Nowhere to hide from the mobile
The great outdoors in Hong Kong will no longer be a haven from your mobile phone, with three new base stations expected to provide coverage to almost every corner of the city's country parks and hiking trails.
Francis Chan Wai-ming, Ofta's senior telecommunications engineer, said the telecoms authority would build another three base stations in remote areas to improve mobile-phone coverage in southwestern Lantau and northeast New Territories.
Mr Chan said the city's mobile service network already covered about 95 per cent of hiking trails. The new base stations would enhance coverage in the other 5 per cent.
However, blind spots and corners without coverage would still exist. 'There are still some hidden areas which will be really difficult to cover,' Mr Chan said.
'But this problem occurs not just on country trails but in urban areas. Usually if users move a few steps or on to higher ground, they will receive phone signals.'
The number of digital maps on Ofta's website outlining the quality of mobile-phone coverage on popular country hiking trails has risen from 99 in 2006 to 161 now.
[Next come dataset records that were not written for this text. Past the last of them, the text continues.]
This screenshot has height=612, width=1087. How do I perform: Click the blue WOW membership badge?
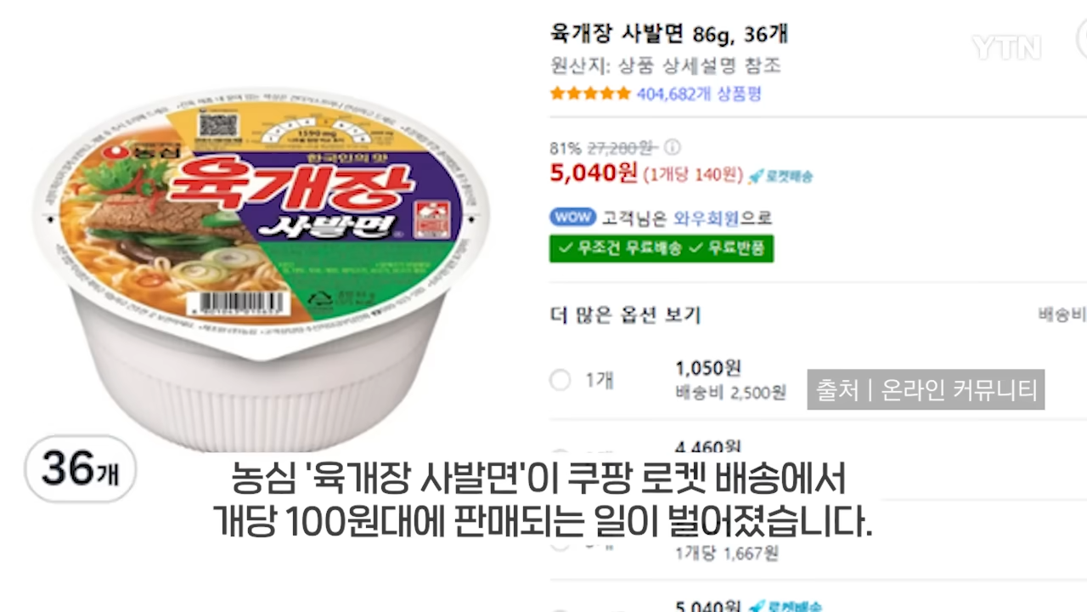[572, 217]
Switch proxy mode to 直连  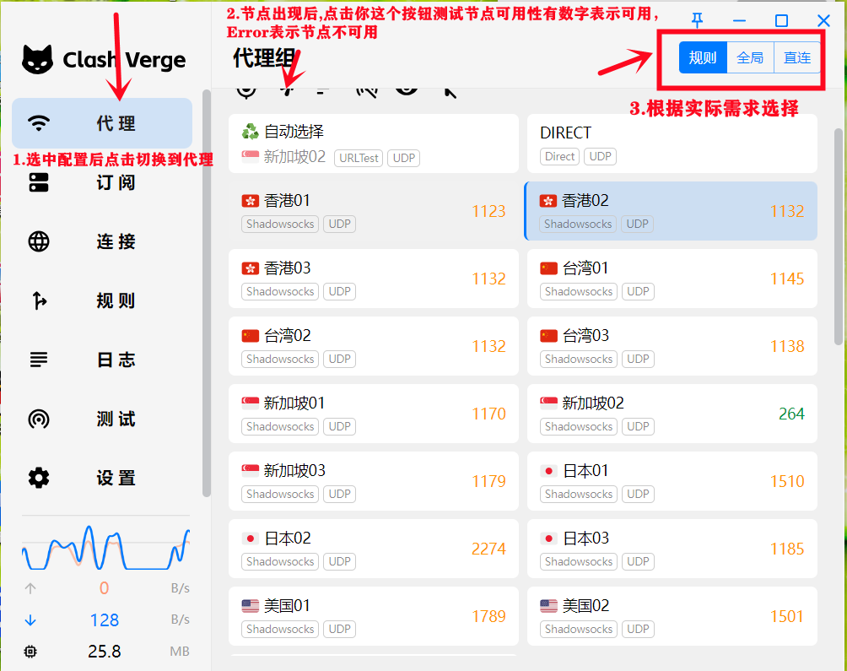click(x=797, y=57)
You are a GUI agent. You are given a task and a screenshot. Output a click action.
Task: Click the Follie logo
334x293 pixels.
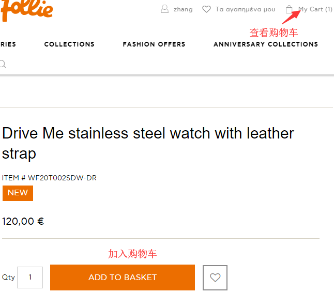click(26, 10)
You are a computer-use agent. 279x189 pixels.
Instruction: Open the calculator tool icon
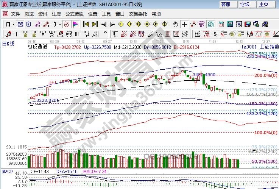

Three colours on the maps indicate mobile-phone coverage.
Green indicates the signal of at least one mobile network is good. Yellow indicates the voice quality of calls may be poor. And red indicates there is no network coverage.
The authority reminded hikers that they should not rely solely on mobile phones to seek emergency help.
It suggested hikers use walkie-talkies operating at 409 megahertz for short-range communication.
Kennedy Wong Tang-kin, a Government Flying Service aircrewman, said the service had conducted about 500 countryside rescues annually over the past three years.
He said the figures were still high and hikers should be more alert to safety during hikes.
A spokesman for the Civil Aid Service said it had taken part in 54 rescue operations in the first nine months of this year, and expected to see an increase this year on its 73 operations last year. Over the same period the Fire Services Department has been called to 103 countryside rescues involving 225 people. Five of the cases involved deaths.